## What you have to do
Scan the records below and report how many lines include the string "price"; the number alone will do.

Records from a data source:
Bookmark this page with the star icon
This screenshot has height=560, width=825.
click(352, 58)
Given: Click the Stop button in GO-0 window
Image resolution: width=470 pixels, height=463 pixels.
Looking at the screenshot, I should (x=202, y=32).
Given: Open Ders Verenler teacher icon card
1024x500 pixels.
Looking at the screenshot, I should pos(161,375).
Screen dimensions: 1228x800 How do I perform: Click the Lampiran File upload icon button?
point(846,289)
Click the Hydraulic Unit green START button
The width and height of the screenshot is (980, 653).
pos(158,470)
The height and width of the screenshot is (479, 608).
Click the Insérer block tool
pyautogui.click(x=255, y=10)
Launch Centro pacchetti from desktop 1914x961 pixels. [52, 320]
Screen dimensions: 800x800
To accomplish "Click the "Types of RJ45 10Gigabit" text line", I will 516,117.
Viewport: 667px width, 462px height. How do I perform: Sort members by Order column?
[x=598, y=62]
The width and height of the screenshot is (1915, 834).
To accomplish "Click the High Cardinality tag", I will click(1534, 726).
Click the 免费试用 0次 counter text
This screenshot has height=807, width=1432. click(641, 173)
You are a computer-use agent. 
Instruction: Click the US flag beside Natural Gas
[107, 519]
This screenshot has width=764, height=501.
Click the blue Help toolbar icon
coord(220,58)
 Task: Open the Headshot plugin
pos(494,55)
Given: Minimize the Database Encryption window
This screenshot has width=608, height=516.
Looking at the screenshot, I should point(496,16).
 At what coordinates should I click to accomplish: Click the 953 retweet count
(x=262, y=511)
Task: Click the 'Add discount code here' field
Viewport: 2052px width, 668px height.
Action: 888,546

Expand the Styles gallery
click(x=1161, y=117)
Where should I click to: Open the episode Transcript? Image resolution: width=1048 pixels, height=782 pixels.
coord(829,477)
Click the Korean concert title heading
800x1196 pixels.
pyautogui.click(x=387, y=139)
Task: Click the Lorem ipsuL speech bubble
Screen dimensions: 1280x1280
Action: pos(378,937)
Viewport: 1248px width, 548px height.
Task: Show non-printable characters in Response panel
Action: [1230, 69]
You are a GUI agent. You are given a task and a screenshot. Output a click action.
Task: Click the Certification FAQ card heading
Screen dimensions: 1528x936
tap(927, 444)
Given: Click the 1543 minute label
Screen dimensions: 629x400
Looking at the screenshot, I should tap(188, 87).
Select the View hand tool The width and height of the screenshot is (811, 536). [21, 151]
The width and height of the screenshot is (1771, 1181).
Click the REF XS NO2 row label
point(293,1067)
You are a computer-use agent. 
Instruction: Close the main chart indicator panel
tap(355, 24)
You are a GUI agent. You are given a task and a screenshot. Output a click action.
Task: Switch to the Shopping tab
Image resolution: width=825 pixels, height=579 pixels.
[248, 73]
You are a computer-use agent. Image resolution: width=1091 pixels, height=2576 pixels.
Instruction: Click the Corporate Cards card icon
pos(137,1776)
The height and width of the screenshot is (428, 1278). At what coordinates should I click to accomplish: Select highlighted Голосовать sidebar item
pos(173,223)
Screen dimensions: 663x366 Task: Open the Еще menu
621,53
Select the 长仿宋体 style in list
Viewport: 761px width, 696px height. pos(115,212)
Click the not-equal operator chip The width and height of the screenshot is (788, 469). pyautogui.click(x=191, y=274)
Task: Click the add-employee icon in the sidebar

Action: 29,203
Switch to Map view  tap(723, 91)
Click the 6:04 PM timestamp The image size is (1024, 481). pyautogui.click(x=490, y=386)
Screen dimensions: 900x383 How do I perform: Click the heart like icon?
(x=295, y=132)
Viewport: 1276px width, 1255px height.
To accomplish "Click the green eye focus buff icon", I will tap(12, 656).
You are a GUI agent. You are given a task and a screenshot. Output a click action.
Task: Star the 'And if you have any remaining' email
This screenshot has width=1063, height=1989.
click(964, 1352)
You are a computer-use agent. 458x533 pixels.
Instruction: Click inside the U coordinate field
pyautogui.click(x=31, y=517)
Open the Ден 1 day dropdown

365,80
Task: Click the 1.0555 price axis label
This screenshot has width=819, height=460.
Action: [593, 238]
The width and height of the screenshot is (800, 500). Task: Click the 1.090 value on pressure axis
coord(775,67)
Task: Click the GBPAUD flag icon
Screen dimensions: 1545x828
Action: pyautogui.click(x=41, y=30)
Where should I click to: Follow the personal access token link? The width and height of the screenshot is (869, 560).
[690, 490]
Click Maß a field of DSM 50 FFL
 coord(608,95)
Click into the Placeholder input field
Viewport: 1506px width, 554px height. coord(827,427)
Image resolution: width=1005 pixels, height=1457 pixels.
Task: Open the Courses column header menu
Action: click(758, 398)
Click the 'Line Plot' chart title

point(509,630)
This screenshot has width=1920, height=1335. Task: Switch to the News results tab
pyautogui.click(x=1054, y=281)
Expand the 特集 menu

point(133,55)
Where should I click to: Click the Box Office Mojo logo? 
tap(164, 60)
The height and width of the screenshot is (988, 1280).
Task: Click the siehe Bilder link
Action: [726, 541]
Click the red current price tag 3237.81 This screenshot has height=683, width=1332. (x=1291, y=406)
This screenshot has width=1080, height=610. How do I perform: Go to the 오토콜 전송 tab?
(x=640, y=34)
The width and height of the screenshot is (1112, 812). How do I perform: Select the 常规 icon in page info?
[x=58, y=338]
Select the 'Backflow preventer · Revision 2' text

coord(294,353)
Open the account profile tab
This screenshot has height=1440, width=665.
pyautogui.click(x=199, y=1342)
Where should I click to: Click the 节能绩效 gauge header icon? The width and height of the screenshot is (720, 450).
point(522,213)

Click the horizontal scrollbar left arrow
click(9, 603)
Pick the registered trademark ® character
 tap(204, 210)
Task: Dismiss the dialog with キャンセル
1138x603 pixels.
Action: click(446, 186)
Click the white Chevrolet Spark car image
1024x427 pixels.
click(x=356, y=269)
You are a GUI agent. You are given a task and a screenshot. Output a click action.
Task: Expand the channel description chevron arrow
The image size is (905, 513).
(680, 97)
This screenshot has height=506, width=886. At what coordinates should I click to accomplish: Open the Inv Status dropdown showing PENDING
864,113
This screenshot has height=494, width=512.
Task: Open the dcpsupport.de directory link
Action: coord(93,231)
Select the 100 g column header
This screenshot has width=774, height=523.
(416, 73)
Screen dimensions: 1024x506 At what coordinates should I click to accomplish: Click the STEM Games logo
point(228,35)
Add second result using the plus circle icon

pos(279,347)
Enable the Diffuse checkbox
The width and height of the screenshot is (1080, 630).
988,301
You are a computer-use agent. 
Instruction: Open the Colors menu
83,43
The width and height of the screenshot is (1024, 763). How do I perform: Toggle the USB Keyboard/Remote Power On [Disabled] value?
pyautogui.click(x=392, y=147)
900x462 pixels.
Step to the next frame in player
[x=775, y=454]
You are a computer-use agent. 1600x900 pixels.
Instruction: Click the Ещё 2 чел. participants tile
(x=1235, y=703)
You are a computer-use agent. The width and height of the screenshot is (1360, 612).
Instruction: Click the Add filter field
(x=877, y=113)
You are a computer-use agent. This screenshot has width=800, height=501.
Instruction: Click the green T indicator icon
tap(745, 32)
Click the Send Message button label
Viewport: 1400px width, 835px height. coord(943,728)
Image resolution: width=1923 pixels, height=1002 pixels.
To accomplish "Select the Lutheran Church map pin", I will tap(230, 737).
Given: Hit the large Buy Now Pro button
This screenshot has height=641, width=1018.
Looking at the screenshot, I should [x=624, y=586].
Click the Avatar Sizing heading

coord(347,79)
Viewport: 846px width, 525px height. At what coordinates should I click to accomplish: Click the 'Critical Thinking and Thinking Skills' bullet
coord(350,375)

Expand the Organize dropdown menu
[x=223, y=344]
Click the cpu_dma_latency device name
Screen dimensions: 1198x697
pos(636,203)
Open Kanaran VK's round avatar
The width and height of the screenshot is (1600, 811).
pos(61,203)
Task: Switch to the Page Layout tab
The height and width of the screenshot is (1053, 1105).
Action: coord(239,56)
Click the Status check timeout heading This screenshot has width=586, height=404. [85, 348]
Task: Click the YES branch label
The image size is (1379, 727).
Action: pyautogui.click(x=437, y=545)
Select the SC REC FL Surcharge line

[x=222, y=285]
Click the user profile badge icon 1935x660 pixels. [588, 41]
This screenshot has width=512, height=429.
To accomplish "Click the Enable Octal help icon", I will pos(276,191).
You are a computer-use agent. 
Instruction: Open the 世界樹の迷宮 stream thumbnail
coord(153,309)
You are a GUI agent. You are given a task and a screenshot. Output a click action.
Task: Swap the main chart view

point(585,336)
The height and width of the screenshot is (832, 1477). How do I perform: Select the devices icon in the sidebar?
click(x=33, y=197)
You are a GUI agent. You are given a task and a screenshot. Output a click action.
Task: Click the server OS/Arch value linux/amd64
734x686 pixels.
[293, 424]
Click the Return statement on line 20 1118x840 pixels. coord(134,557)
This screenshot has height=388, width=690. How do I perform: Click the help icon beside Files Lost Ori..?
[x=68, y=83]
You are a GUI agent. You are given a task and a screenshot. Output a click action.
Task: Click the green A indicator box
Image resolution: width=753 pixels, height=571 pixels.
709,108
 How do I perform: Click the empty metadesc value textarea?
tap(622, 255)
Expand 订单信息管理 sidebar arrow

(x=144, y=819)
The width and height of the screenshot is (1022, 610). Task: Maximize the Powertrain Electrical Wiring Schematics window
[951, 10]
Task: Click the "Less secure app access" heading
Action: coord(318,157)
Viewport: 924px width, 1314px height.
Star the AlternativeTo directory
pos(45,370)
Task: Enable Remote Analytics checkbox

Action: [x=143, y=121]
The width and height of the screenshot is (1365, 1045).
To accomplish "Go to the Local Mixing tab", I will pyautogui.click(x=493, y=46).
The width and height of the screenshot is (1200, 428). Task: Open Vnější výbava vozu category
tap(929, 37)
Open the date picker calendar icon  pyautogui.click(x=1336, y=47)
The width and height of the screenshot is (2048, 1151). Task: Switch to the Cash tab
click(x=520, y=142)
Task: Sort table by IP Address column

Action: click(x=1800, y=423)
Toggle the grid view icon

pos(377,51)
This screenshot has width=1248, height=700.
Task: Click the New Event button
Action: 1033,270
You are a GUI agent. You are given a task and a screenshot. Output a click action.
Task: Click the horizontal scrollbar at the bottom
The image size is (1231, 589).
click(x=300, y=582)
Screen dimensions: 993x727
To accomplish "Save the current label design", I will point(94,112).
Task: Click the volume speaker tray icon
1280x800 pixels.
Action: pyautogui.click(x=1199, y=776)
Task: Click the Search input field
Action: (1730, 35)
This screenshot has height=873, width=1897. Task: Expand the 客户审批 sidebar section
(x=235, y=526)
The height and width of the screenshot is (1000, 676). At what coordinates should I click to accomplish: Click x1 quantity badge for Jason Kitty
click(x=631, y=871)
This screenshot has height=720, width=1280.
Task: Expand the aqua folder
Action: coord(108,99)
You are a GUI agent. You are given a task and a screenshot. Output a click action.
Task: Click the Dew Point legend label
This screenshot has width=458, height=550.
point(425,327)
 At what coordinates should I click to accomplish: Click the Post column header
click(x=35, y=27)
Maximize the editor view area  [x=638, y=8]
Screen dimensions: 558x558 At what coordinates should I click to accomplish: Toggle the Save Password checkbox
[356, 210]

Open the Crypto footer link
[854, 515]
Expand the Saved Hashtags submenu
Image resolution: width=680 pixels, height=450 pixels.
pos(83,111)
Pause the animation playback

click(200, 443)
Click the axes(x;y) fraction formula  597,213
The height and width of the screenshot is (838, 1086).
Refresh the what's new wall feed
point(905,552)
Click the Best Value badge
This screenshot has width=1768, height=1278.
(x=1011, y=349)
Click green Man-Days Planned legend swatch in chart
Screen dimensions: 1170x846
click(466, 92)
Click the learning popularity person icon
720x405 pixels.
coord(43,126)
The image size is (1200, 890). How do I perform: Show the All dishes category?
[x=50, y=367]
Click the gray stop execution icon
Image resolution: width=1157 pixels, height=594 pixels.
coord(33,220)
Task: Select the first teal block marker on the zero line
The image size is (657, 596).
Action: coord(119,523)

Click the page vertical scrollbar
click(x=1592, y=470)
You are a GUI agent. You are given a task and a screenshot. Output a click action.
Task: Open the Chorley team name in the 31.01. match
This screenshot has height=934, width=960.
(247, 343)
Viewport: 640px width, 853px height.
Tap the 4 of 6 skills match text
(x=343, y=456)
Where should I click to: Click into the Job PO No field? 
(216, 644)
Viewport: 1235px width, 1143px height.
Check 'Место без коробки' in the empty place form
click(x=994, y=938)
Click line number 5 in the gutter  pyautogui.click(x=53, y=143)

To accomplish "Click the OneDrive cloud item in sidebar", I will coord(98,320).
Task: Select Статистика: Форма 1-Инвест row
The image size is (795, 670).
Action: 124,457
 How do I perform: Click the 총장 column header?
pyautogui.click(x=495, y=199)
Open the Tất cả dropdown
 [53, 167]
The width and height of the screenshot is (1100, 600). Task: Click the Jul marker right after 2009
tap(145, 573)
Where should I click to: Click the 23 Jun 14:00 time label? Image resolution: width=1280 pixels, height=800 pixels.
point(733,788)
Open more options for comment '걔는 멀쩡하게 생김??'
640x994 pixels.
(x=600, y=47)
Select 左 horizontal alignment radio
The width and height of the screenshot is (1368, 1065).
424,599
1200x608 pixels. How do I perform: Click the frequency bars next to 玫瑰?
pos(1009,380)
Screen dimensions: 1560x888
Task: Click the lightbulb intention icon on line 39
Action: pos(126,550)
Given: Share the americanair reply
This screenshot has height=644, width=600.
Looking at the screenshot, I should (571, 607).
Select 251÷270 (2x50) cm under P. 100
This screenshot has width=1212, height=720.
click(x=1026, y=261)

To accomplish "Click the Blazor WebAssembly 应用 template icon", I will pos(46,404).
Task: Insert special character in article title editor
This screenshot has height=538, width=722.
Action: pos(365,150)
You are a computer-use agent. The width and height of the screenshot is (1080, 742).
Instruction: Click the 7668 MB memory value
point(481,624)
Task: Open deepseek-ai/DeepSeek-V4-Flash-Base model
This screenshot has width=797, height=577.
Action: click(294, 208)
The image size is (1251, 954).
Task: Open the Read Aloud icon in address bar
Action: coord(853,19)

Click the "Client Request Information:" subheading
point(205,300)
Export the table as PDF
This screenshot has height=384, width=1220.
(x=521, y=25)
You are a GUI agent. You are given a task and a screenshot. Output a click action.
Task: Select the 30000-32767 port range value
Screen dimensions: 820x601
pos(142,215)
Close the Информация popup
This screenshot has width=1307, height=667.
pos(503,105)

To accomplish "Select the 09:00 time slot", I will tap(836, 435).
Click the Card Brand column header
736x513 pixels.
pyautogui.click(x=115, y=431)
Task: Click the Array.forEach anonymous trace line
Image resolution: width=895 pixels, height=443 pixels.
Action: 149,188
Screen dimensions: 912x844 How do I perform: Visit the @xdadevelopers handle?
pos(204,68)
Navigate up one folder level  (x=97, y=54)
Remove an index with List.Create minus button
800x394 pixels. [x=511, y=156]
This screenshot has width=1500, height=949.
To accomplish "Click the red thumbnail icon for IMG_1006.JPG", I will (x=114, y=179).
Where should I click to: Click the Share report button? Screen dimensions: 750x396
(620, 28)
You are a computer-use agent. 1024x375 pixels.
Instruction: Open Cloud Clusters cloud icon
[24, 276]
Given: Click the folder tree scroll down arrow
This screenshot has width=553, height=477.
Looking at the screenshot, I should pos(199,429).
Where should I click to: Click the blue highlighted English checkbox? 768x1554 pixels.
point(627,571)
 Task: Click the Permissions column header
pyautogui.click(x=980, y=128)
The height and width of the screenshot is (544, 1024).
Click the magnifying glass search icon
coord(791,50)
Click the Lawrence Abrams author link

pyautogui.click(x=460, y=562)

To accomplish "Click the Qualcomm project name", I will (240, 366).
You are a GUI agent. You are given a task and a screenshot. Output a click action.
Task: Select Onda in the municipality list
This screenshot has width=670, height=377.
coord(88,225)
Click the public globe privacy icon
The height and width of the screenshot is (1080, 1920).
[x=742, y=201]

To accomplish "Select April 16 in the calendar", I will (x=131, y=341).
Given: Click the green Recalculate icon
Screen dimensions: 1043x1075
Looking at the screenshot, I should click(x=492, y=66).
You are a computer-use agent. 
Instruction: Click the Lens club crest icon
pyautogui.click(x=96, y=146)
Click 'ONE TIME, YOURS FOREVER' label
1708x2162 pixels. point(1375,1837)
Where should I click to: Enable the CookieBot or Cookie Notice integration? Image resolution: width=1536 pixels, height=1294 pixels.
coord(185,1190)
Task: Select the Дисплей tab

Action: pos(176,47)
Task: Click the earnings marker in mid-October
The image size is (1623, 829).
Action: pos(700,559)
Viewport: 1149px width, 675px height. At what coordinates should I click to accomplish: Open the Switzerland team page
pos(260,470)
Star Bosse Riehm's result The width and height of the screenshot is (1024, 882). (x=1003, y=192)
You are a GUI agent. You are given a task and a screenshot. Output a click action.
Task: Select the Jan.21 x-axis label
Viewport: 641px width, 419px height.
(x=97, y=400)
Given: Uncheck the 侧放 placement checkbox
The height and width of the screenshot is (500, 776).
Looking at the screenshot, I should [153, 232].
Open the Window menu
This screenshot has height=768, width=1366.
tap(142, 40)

## The answer
2